── Exercise passage

In his answer to the lawsuit filed by the Estate of Ellroy A. Corporal for wrongful death suit before the U.S. District Court of Eastern Louisiana in New Orleans, Hoffman denied the charges against Black Elk Energy, saying the death of Corporal and two others and the serious injury to three others “were caused by their own fault and/or neglect as employed by Grand Isle Shipyard (GIS) and/or DNR which is pled in bar and/or in diminution of any recovery herein.”
It was not known if BSEE would join the survivors of Corporal and Avelino Tajonera in filing a lawsuit against Black Elk Energy, GIS and DNR. Another fatality, Jerome Malagapo, has also reportedly filed a separate wrongful death suit against Black Elk Energy.
Ambassador Cuisia said, “It had always been our position that our workers could not have been responsible for the accident and that they were actually the victims of a terrible accident that could easily have been prevented.” He added that the BSEE findings were consistent with statements given to the Embassy by the surviving workers.
The BSEE report said the explosion was triggered by the welding work the Filipino workers were ordered to perform on a pipeline connected to what they were made to believe were empty storage tanks that apparently still contained dangerous vapors. The BSEE also cited other safety lapses by the contractors among the causes or contributing causes to the accident.
In response to a query from the Embassy, the BSEE said the supposed language gaps and lack of skills, training or experience of the Filipino workers were not identified as among the causes of the explosion and fire.
OFW’s ARE SEASONED OFFSHORE WORKERS
“The Filipino workers who were on board the ill-fated platform all had extensive experience in offshore oil platforms in the Philippines, the Middle East, Europe and other parts of the world,” Ambassador Cuisia said. “And like majority of Filipinos, they all speak and understand English.”
While the release of the findings took longer than expected, Ambassador Cuisia commended the BSEE for conducting an impartial and thorough investigation into the incident that claimed the lives of Ellroy Corporal, Jerome Malagapo and Avelino Tajonera and seriously injured Antonio Tamayo, Reynaldo Dominguez and Wilberto Ilagan.

────
── Exercise data

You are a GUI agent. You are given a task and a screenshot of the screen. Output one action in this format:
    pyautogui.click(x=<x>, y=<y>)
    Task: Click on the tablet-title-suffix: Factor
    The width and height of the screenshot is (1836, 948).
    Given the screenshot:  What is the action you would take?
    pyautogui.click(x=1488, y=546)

────

# [Brief A]
From the passage on the Black Elk Energy explosion, extract the portion from "While the release" to "and Wilberto Ilagan.".
# [Brief B]
Answer these questions using the passage on the Black Elk Energy explosion:
(i) In which court was the wrongful death suit by the Estate of Ellroy A. Corporal filed?
(ii) According to the BSEE report, what work triggered the explosion?
(iii) Which three workers were seriously injured in the incident?

# [Exercise result A]
While the release of the findings took longer than expected, Ambassador Cuisia commended the BSEE for conducting an impartial and thorough investigation into the incident that claimed the lives of Ellroy Corporal, Jerome Malagapo and Avelino Tajonera and seriously injured Antonio Tamayo, Reynaldo Dominguez and Wilberto Ilagan.

# [Exercise result B]
(i) The U.S. District Court of Eastern Louisiana in New Orleans.
(ii) The welding work that the Filipino workers were ordered to perform on a pipeline connected to storage tanks that apparently still contained dangerous vapors.
(iii) Antonio Tamayo, Reynaldo Dominguez and Wilberto Ilagan.